La inteligencia artificial, ese corta-pega cutre y enloquecido, cosecha sus víctimas entre la gente más joven, pero también cosecha a los culpables entre ella: los zangolotinos mal hormonados que la usaron para desnudar a la chicas de Almendralejo tienen 13 años. Tampoco la IA es ajena a la invasión brutal de la pornografía en sus vidas, tan brutal que las principales búsquedas de los críos son las relativas a las violaciones múltiples y al incesto.
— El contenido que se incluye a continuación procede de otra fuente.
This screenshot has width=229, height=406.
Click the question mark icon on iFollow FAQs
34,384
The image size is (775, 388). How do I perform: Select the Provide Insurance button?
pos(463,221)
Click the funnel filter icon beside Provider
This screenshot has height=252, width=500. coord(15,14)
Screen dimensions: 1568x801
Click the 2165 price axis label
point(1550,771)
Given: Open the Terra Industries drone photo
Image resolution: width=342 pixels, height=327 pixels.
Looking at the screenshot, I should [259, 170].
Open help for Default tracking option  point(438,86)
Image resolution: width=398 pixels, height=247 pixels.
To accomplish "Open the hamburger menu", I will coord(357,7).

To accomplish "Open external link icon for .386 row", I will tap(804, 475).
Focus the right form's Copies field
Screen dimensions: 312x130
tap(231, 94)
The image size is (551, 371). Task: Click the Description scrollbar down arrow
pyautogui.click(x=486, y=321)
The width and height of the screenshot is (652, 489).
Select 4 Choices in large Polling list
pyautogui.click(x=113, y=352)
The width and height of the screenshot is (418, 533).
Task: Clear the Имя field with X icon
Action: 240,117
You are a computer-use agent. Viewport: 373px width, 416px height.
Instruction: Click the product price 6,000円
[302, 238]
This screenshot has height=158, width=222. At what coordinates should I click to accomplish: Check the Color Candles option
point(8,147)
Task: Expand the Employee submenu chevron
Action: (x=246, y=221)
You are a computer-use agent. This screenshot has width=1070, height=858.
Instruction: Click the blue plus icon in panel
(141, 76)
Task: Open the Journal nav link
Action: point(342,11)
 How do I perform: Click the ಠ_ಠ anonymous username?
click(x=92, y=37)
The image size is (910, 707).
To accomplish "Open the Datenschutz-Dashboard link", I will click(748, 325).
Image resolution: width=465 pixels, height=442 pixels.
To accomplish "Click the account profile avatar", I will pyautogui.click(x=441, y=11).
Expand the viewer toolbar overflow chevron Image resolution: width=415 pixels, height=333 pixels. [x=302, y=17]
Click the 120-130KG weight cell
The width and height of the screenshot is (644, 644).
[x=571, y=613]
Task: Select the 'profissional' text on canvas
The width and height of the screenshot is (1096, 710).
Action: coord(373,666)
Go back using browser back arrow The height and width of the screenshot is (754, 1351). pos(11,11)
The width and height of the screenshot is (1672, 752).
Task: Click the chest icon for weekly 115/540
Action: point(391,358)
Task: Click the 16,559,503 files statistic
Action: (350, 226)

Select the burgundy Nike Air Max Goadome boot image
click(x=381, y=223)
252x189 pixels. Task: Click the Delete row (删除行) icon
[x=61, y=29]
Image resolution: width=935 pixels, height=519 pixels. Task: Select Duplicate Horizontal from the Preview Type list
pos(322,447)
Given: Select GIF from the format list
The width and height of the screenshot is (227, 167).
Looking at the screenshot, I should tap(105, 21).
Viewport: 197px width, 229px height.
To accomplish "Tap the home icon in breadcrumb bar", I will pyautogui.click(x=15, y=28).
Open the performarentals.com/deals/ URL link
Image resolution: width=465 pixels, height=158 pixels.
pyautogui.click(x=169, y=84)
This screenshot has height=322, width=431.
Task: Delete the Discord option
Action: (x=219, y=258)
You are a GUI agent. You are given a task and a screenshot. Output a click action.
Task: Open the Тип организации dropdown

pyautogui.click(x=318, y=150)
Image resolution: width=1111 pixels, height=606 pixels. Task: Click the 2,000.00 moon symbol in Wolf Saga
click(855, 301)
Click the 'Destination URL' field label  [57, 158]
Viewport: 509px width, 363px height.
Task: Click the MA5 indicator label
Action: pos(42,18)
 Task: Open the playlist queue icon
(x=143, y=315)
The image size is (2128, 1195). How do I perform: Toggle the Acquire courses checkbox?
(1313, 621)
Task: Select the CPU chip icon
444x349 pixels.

Según las últimas averiguaciones policiales, uno de esos dos imberbes ladrones de rostros, de cuerpos, de vidas, era el hermano de una de las víctimas.
Lo que desnuda de veras la inteligencia artificial es la estupidez de éstos tiempos, y esa estupidez en cueros, devenida en maldad en tantos casos, se va apoderando de todo, hasta de los cuerpos sagrados de las niñas.